Directions | Transcribe the whole listing below without changing a word, but leave out every image.

*** Opening of Data ***

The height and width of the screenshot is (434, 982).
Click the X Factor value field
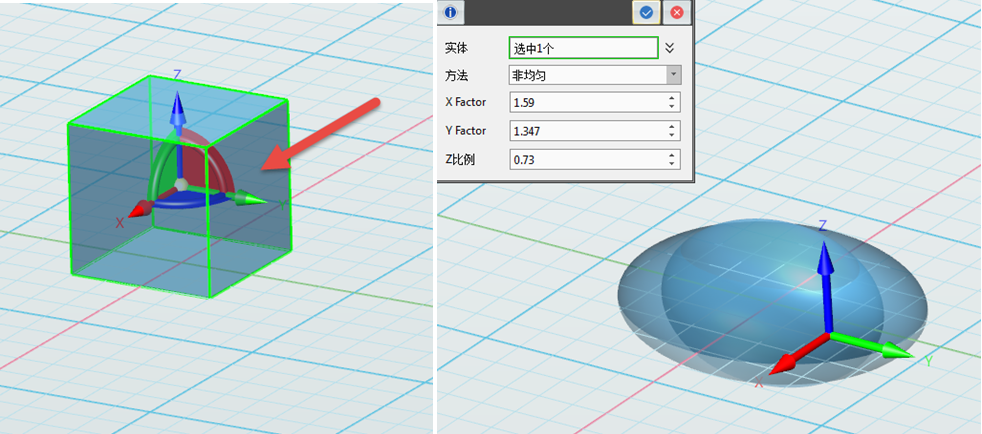(x=586, y=103)
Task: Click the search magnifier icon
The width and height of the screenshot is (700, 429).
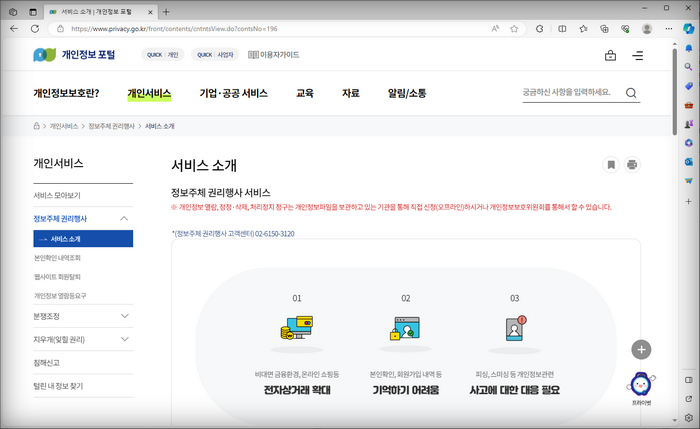Action: click(x=631, y=93)
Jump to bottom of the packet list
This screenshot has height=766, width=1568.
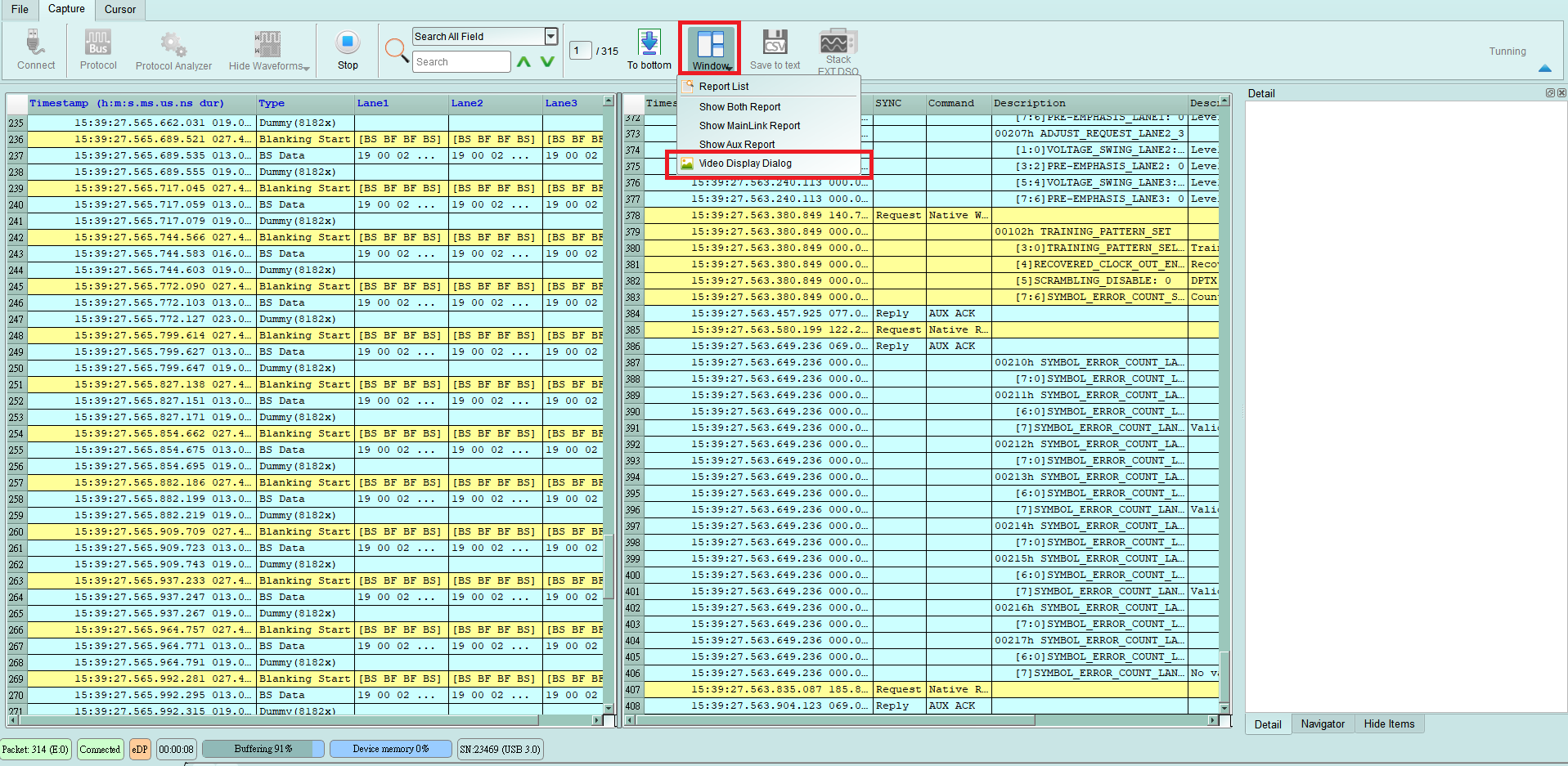pyautogui.click(x=649, y=49)
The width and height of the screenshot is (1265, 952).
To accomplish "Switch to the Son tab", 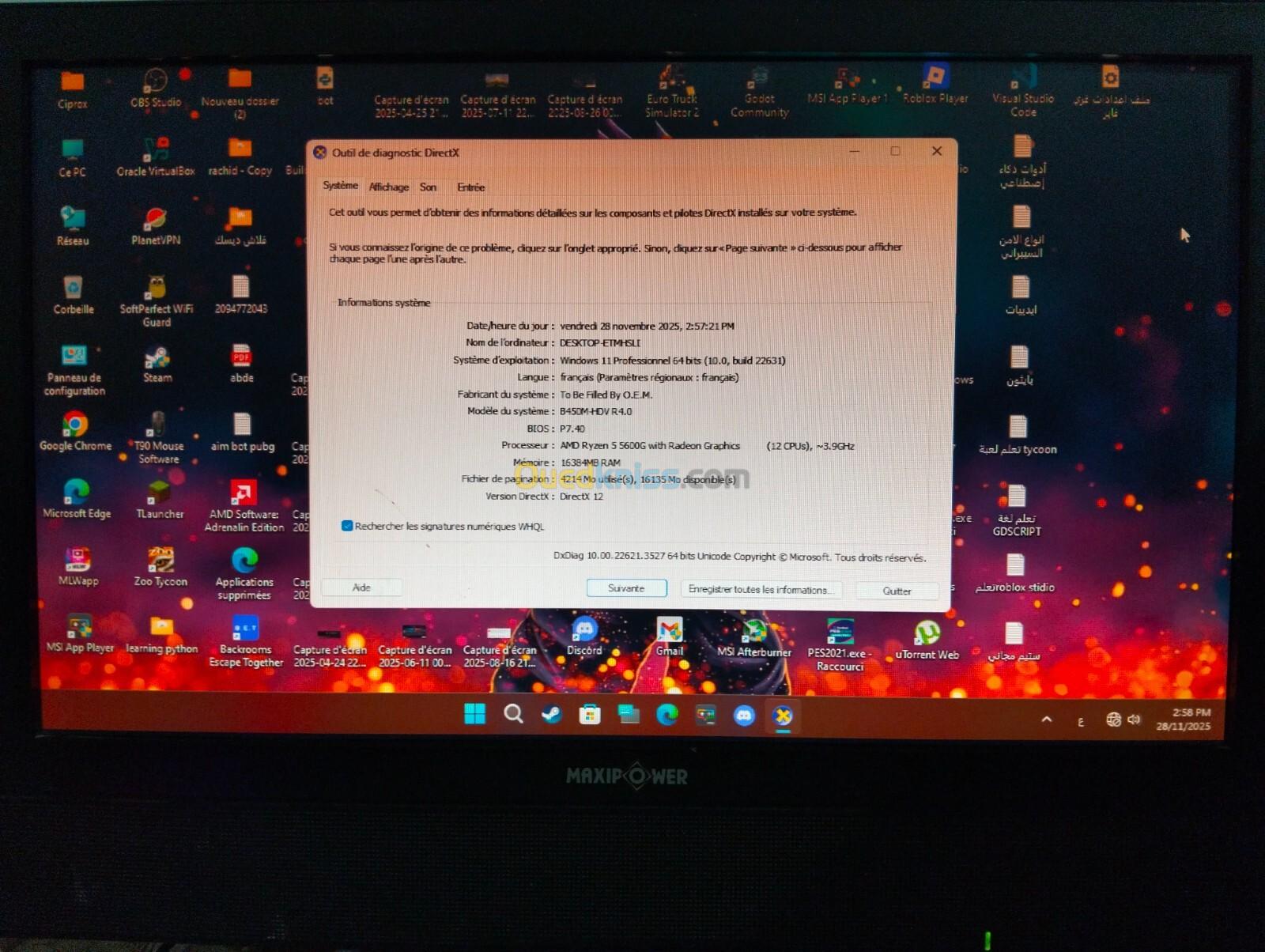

*** Close of Data ***

Worked solution |
The height and width of the screenshot is (434, 982).
Click the X Factor value field
(x=586, y=103)
Task: Click the search magnifier icon
The width and height of the screenshot is (700, 429).
Action: click(x=631, y=93)
Jump to bottom of the packet list
This screenshot has height=766, width=1568.
pyautogui.click(x=649, y=49)
The width and height of the screenshot is (1265, 952).
To accomplish "Switch to the Son tab", 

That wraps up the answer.